Several teams are currently working on the Lightning Network’s successful implementation. Each of them uses a different programming language and has its own tricks and hacks. The most notable teams are:

  • Lightning Labs – one of the first adopters. Its platform is still in the beta phase, but the code is already available on GitHub.
  • Asinq – this company has developed a Lightning protocol for its platform Eclair (their wallet is mentioned above).
  • Elements Project – a network of developers on GitHub that are working on creating their own version of the Lightning protocol based on the programming language C.

The Lightning Network continues to grow: despite starting with a mere five nodes on the testnet back in January of 2017, it recently surpassed the 5,000 level.

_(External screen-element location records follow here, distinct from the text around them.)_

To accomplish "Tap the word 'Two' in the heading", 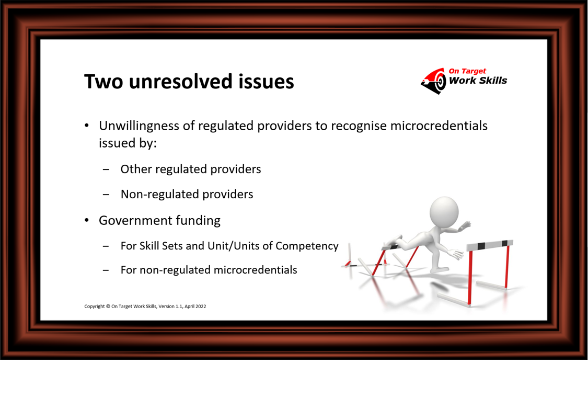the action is point(103,82).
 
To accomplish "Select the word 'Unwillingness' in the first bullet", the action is point(139,126).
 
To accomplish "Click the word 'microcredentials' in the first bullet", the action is point(439,126).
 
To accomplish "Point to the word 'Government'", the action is point(135,220).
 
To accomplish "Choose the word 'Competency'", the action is point(307,246).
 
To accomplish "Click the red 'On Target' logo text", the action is point(467,71).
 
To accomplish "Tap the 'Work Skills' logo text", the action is point(478,81).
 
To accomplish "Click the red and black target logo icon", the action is point(434,81).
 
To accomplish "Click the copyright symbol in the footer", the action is point(108,306).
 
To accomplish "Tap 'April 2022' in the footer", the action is point(195,307).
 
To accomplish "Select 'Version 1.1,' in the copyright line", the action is point(170,306).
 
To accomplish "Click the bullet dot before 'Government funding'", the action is point(87,220).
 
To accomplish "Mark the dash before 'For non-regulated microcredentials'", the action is point(106,270).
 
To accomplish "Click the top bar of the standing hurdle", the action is point(490,245).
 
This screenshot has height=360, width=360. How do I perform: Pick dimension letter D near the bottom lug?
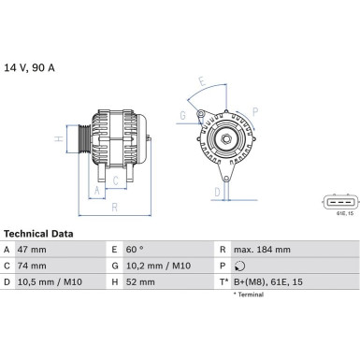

The map of the nodes that have implemented the Lightning Network

The map of the nodes that have implemented the Lightning Network

Here are the major milestones from the past few months:

  • September 5, 2018: The Lightning Network gets its first boost as the payment processing startup CoinGate adds all 4,000 of its merchants to the off-chain system.
  • November 15, 2018: New records: the Lightning Network coverage exceeds 4,000 nodes, with an overall capacity of 130+ BTC.
  • December 26, 2018: 4,800 nodes, 500+ BTC.

If the Lightning Network continues to grow at this pace, we can safely anticipate that new records will be set in the coming months.


Bitcoin has many flaws and, in its current state, the chances for mass adoption in the near future remain slim. While the Lightning Network may help resolve some of these problems, it ultimately serves as a quick fix for a larger issue.

The pros and cons of the Lightning Network are still widely debated. For one, people have expressed concerns that the Lightning Network will lead to increased centralization, thereby eliminating the benefits of the decentralized payment system provided by Bitcoin. A closer inspection of the nodes that already run LN does seem to legitimize these concerns, as a small number of nodes (primarily in Europe and the US) accumulate a majority of the paths.

The Bitcoin network has already grown to such extent that it might just be easier to create a new blockchain with rules that eliminate Bitcoin’s deficiencies, rather than fix the existing structure. There are, in fact, already some projects that outperform Bitcoin on many fronts (EOS, TRON, Waves, etc.).

Bitcoin’s current dominance of the crypto sphere ensures that developers will continue to provide new solutions aimed at improving its scalability. In the meantime, the Lightning Network will continue its expansion despite its imperfection.